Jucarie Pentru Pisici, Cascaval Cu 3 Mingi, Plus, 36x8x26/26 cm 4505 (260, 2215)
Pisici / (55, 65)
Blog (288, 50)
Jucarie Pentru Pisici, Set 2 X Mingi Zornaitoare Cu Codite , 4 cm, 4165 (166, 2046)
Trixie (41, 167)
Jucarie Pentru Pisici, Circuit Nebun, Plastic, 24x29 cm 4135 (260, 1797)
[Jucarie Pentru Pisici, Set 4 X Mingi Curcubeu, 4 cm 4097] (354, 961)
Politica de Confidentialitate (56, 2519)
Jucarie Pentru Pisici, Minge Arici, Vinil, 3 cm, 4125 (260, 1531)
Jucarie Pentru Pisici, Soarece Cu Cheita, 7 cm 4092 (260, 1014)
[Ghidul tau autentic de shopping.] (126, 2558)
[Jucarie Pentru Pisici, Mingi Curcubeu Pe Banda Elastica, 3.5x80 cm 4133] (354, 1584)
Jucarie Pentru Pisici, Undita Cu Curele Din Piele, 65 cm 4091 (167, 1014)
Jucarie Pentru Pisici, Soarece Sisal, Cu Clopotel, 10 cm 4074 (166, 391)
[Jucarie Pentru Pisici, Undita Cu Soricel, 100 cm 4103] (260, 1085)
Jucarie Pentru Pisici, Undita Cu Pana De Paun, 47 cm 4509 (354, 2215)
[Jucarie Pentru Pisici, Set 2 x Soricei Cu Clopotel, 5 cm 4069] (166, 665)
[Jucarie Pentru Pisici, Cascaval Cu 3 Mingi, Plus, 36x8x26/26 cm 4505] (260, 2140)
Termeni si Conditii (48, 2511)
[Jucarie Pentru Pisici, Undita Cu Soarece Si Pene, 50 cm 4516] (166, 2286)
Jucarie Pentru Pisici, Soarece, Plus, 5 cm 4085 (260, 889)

• WHAT IS EXPECTED: Out of the preceding entries, pull every line containing the string "Cascaval".

• RESPONSE FOR THIS EXERCISE:
Jucarie Pentru Pisici, Cascaval Cu 3 Mingi, Plus, 36x8x26/26 cm 4505 (260, 2215)
[Jucarie Pentru Pisici, Cascaval Cu 3 Mingi, Plus, 36x8x26/26 cm 4505] (260, 2140)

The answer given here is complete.